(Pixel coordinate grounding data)

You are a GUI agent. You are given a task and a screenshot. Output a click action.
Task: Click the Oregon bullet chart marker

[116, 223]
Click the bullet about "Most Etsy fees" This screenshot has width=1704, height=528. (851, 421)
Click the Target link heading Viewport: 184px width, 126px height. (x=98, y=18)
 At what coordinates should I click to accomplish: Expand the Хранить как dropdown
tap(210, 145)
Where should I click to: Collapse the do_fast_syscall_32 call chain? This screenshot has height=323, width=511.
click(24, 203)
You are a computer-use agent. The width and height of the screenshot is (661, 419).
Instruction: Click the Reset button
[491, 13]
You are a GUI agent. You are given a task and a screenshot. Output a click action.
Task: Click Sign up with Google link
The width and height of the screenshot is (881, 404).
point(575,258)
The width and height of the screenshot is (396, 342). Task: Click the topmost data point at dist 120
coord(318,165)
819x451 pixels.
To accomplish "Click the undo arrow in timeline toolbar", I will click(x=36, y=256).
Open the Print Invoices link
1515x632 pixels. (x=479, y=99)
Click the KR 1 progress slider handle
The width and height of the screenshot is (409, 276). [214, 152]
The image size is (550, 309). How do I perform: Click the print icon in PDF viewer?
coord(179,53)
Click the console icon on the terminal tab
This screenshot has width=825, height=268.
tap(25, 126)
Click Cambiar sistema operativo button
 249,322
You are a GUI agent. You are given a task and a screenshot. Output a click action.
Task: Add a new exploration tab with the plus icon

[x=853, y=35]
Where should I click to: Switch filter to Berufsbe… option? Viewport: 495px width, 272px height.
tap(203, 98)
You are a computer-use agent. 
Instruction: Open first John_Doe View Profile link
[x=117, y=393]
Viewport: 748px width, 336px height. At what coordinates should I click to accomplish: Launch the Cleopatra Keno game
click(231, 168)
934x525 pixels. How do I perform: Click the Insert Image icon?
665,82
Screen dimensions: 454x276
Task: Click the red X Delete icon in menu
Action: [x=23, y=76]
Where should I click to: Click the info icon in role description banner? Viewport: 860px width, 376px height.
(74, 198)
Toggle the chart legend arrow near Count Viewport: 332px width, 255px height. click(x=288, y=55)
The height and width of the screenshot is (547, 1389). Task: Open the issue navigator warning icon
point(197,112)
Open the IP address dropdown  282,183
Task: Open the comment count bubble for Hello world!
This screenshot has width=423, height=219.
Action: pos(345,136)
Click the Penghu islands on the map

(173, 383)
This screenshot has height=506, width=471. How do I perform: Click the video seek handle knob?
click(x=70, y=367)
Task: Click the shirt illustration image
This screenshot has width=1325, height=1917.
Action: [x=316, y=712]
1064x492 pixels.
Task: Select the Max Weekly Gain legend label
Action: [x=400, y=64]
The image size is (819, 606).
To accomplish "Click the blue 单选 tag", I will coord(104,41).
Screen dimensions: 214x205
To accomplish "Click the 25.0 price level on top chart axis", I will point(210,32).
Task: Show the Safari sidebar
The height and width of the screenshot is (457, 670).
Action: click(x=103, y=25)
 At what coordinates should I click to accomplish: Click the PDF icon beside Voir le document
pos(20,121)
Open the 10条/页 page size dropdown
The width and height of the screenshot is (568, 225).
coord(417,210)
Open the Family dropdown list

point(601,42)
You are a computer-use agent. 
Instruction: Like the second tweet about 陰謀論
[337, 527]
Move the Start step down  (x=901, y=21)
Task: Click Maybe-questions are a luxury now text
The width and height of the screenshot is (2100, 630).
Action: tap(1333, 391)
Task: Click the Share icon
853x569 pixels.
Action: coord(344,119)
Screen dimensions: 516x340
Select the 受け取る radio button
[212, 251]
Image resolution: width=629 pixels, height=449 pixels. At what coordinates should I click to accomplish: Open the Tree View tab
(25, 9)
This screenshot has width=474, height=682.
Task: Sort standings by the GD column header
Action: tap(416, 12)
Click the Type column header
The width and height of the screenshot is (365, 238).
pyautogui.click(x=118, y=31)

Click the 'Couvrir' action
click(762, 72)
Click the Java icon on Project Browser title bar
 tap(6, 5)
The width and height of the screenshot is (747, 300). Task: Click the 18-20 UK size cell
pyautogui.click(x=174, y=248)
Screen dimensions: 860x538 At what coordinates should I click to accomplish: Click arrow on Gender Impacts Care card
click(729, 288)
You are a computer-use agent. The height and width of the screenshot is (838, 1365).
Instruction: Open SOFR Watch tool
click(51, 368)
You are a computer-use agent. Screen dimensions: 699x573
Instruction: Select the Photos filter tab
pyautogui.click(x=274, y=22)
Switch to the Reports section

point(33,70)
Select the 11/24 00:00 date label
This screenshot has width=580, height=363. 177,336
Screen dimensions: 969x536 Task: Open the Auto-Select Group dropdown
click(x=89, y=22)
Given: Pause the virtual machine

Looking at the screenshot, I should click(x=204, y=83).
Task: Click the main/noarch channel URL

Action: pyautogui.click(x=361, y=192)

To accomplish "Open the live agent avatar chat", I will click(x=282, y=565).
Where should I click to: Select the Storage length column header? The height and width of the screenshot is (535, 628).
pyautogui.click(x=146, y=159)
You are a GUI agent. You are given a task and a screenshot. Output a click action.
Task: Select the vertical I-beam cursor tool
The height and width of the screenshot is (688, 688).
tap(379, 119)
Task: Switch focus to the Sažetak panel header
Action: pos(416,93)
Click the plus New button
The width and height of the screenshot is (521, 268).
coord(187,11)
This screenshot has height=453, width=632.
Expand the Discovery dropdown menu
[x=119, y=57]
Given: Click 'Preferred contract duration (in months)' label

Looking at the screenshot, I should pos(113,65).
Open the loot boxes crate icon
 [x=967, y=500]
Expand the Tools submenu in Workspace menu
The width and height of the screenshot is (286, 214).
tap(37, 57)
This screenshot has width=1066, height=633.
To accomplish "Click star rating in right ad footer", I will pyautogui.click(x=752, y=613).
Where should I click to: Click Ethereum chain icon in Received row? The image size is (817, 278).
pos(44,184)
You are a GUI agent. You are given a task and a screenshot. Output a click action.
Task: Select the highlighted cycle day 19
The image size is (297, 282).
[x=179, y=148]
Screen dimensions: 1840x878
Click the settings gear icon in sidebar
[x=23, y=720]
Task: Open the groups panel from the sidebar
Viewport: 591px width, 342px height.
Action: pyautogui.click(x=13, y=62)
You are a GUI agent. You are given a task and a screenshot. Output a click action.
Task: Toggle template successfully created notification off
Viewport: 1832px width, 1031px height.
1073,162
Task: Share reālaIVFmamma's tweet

## What you should do
All entries above are to be repeated verbatim, down to the last line.

## Your response
You are a GUI agent. You are given a task and a screenshot. Output a click action.
Task: Click the Oregon bullet chart marker

[116, 223]
Click the bullet about "Most Etsy fees" This screenshot has width=1704, height=528. (851, 421)
Click the Target link heading Viewport: 184px width, 126px height. (x=98, y=18)
 At what coordinates should I click to accomplish: Expand the Хранить как dropdown
tap(210, 145)
Where should I click to: Collapse the do_fast_syscall_32 call chain? This screenshot has height=323, width=511.
click(24, 203)
You are a computer-use agent. The width and height of the screenshot is (661, 419).
Instruction: Click the Reset button
[491, 13]
You are a GUI agent. You are given a task and a screenshot. Output a click action.
Task: Click Sign up with Google link
The width and height of the screenshot is (881, 404).
point(575,258)
The width and height of the screenshot is (396, 342). Task: Click the topmost data point at dist 120
coord(318,165)
819x451 pixels.
To accomplish "Click the undo arrow in timeline toolbar", I will click(x=36, y=256).
Open the Print Invoices link
1515x632 pixels. (x=479, y=99)
Click the KR 1 progress slider handle
The width and height of the screenshot is (409, 276). [214, 152]
The image size is (550, 309). How do I perform: Click the print icon in PDF viewer?
coord(179,53)
Click the console icon on the terminal tab
This screenshot has width=825, height=268.
tap(25, 126)
Click Cambiar sistema operativo button
 249,322
You are a GUI agent. You are given a task and a screenshot. Output a click action.
Task: Add a new exploration tab with the plus icon

[x=853, y=35]
Where should I click to: Switch filter to Berufsbe… option? Viewport: 495px width, 272px height.
tap(203, 98)
You are a computer-use agent. 
Instruction: Open first John_Doe View Profile link
[x=117, y=393]
Viewport: 748px width, 336px height. At what coordinates should I click to accomplish: Launch the Cleopatra Keno game
click(231, 168)
934x525 pixels. How do I perform: Click the Insert Image icon?
665,82
Screen dimensions: 454x276
Task: Click the red X Delete icon in menu
Action: [x=23, y=76]
Where should I click to: Click the info icon in role description banner? Viewport: 860px width, 376px height.
(74, 198)
Toggle the chart legend arrow near Count Viewport: 332px width, 255px height. click(x=288, y=55)
The height and width of the screenshot is (547, 1389). Task: Open the issue navigator warning icon
point(197,112)
Open the IP address dropdown  282,183
Task: Open the comment count bubble for Hello world!
This screenshot has width=423, height=219.
Action: pos(345,136)
Click the Penghu islands on the map

(173, 383)
This screenshot has height=506, width=471. How do I perform: Click the video seek handle knob?
click(x=70, y=367)
Task: Click the shirt illustration image
This screenshot has width=1325, height=1917.
Action: [x=316, y=712]
1064x492 pixels.
Task: Select the Max Weekly Gain legend label
Action: [x=400, y=64]
The image size is (819, 606).
To accomplish "Click the blue 单选 tag", I will coord(104,41).
Screen dimensions: 214x205
To accomplish "Click the 25.0 price level on top chart axis", I will point(210,32).
Task: Show the Safari sidebar
The height and width of the screenshot is (457, 670).
Action: click(x=103, y=25)
 At what coordinates should I click to accomplish: Click the PDF icon beside Voir le document
pos(20,121)
Open the 10条/页 page size dropdown
The width and height of the screenshot is (568, 225).
coord(417,210)
Open the Family dropdown list

point(601,42)
You are a computer-use agent. 
Instruction: Like the second tweet about 陰謀論
[337, 527]
Move the Start step down  (x=901, y=21)
Task: Click Maybe-questions are a luxury now text
The width and height of the screenshot is (2100, 630).
Action: tap(1333, 391)
Task: Click the Share icon
853x569 pixels.
Action: coord(344,119)
Screen dimensions: 516x340
Select the 受け取る radio button
[212, 251]
Image resolution: width=629 pixels, height=449 pixels. At what coordinates should I click to accomplish: Open the Tree View tab
(25, 9)
This screenshot has width=474, height=682.
Task: Sort standings by the GD column header
Action: tap(416, 12)
Click the Type column header
The width and height of the screenshot is (365, 238).
pyautogui.click(x=118, y=31)

Click the 'Couvrir' action
click(762, 72)
Click the Java icon on Project Browser title bar
 tap(6, 5)
The width and height of the screenshot is (747, 300). Task: Click the 18-20 UK size cell
pyautogui.click(x=174, y=248)
Screen dimensions: 860x538 At what coordinates should I click to accomplish: Click arrow on Gender Impacts Care card
click(729, 288)
You are a computer-use agent. The height and width of the screenshot is (838, 1365).
Instruction: Open SOFR Watch tool
click(51, 368)
You are a computer-use agent. Screen dimensions: 699x573
Instruction: Select the Photos filter tab
pyautogui.click(x=274, y=22)
Switch to the Reports section

point(33,70)
Select the 11/24 00:00 date label
This screenshot has width=580, height=363. 177,336
Screen dimensions: 969x536 Task: Open the Auto-Select Group dropdown
click(x=89, y=22)
Given: Pause the virtual machine

Looking at the screenshot, I should click(x=204, y=83).
Task: Click the main/noarch channel URL

Action: pyautogui.click(x=361, y=192)

To accomplish "Open the live agent avatar chat", I will click(x=282, y=565).
Where should I click to: Select the Storage length column header? The height and width of the screenshot is (535, 628).
pyautogui.click(x=146, y=159)
You are a GUI agent. You are given a task and a screenshot. Output a click action.
Task: Select the vertical I-beam cursor tool
The height and width of the screenshot is (688, 688).
tap(379, 119)
Task: Switch focus to the Sažetak panel header
Action: pos(416,93)
Click the plus New button
The width and height of the screenshot is (521, 268).
coord(187,11)
This screenshot has height=453, width=632.
Expand the Discovery dropdown menu
[x=119, y=57]
Given: Click 'Preferred contract duration (in months)' label

Looking at the screenshot, I should pos(113,65).
Open the loot boxes crate icon
 [x=967, y=500]
Expand the Tools submenu in Workspace menu
The width and height of the screenshot is (286, 214).
tap(37, 57)
This screenshot has width=1066, height=633.
To accomplish "Click star rating in right ad footer", I will pyautogui.click(x=752, y=613).
Where should I click to: Click Ethereum chain icon in Received row? The image size is (817, 278).
pos(44,184)
You are a GUI agent. You are given a task and a screenshot. Output a click action.
Task: Select the highlighted cycle day 19
The image size is (297, 282).
[x=179, y=148]
Screen dimensions: 1840x878
Click the settings gear icon in sidebar
[x=23, y=720]
Task: Open the groups panel from the sidebar
Viewport: 591px width, 342px height.
Action: pyautogui.click(x=13, y=62)
You are a GUI agent. You are given a task and a screenshot. Output a click action.
Task: Toggle template successfully created notification off
Viewport: 1832px width, 1031px height.
1073,162
Task: Share reālaIVFmamma's tweet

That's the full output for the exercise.